Class-compliant MIDI interfaces are supposed to be compatible through the Camera connection USB port. 

The alternative is the IK Multimedia iRIG MIDI which gives standard MIDI ports for old-school keyboards iRig MIDI - Core MIDI interface for iPhone/iPod touch/iPad


----------



## darkscot (Nov 13, 2003)

CanadaRAM said:


> Class-compliant MIDI interfaces are supposed to be compatible through the Camera connection USB port.


Thanks  Can anyone confirm how well it works?


----------



## darkscot (Nov 13, 2003)

I'm really surprised there aren't more replies to this. Aren't there a bunch of Mac shop (former) owners, staff, etc. who would know this on here?


----------



## darkscot (Nov 13, 2003)

**** it. Bought the 61es, gonna go pick up the Camera connection kit tonight and then I'LL tell YOU all.


----------



## Lawrence (Mar 11, 2003)

...




+
YouTube Video









ERROR: If you can see this, then YouTube is down or you don't have Flash installed.


----------



## darkscot (Nov 13, 2003)

It works fine enough  fun to play with.


----------



## aflatoksin (Dec 23, 2011)

darkscot said:


> It works fine enough  fun to play with.


Hello,

I have the exact same equipment, but I can not make it work.
So could you please help me?

1) How did you connect the 61es to the Ipad?
2) Did you use a power adapter for the 61es?
3) Which app did you use?
4) How did you get it to work?

Thank you.


----------



## CanadaRAM (Jul 24, 2005)

aflatoksin said:


> Hello,
> 
> I have the exact same equipment, but I can not make it work.
> 
> 2) Did you use a power adapter for the 61es?

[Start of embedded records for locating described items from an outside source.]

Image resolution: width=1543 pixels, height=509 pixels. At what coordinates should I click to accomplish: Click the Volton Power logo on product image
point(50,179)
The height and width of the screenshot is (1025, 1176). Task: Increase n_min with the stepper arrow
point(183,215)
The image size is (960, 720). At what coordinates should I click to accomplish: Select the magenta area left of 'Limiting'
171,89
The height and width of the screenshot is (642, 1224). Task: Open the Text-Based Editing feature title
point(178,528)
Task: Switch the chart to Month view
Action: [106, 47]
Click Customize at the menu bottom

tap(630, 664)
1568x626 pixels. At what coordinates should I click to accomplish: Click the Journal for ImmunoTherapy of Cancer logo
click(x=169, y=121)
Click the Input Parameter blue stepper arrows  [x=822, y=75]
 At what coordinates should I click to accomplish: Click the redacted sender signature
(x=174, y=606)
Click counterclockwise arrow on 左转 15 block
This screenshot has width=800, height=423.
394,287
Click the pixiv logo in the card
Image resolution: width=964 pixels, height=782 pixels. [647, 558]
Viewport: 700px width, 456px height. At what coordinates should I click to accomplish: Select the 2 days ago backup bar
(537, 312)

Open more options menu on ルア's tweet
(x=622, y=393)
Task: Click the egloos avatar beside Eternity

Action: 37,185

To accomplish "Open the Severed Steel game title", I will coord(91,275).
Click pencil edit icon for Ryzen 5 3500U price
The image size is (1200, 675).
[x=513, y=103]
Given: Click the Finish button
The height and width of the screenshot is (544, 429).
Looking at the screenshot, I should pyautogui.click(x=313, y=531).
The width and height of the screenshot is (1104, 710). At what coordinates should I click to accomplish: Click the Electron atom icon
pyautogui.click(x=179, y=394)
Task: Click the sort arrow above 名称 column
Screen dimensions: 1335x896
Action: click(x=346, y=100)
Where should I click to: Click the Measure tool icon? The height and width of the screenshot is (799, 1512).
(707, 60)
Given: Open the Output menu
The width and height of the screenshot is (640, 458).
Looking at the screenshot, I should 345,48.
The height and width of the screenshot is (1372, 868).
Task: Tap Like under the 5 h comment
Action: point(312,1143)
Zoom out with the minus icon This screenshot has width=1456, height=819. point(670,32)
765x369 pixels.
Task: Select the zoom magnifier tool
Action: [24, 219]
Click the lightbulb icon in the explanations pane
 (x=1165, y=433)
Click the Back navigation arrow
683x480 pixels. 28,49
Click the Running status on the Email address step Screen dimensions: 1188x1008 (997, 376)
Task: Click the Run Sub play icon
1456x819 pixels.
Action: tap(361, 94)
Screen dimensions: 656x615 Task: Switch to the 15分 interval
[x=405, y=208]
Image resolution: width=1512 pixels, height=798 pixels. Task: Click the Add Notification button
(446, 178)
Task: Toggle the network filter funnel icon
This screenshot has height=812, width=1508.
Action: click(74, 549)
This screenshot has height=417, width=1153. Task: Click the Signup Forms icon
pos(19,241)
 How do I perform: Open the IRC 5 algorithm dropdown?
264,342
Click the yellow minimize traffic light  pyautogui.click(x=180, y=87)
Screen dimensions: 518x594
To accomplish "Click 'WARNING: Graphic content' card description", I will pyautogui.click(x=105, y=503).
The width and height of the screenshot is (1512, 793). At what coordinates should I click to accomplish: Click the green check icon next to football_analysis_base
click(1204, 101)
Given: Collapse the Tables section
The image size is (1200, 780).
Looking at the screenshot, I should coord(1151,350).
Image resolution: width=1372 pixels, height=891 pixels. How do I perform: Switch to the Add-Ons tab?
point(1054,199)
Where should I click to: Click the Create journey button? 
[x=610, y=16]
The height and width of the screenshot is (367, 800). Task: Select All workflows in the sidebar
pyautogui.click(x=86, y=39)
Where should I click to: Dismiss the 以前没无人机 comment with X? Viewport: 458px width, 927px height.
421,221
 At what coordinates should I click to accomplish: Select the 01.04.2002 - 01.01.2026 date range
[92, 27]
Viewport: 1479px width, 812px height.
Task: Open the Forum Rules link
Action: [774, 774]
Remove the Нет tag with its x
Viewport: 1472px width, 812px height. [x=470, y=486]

Yes, you will need to power the keyboard from an AC adapter


----------



## darkscot (Nov 13, 2003)

61es worked w iPad2 without power adapter. Just connected via iPad camera connection kit. I git a popup saying it wouldn't work but it did.


----------



## darkscot (Nov 13, 2003)

And I used GarageBand.


----------



## aflatoksin (Dec 23, 2011)

Thanks for all the replies.
I just got the 61es working.
First I used the Midi Monitor app, then I used garageband.
It works fine both with and without the power adapter.
Cheers.


----------



## Lawrence (Mar 11, 2003)

I've gotta try this with my iPhone now.

Crossed fingers.

Roland Edirol PCR A30 and iPhone 4


----------



## ehMax (Feb 17, 2000)

I think if one used the iPad and Garageband solely for this purpose, it'd be worth it. Just starting to play a lot with my Bass, iRig and Garageband and it's such a blast. Had no idea you could plug a keyboard into it through the camera adapter.   Really cool.


----------



## Lawrence (Mar 11, 2003)

ehMax said:


> I think if one used the iPad and Garageband solely for this purpose, it'd be worth it. Just starting to play a lot with my Bass, iRig and Garageband and it's such a blast. Had no idea you could plug a keyboard into it through the camera adapter.   Really cool.


That is cool, I'm debating on whether to buy a server or an iPad now,
I do a lot of reviews and even thou a server would be nice,
An iPad would be nice to extend my fun factor.

Ummmm....Tempting.


----------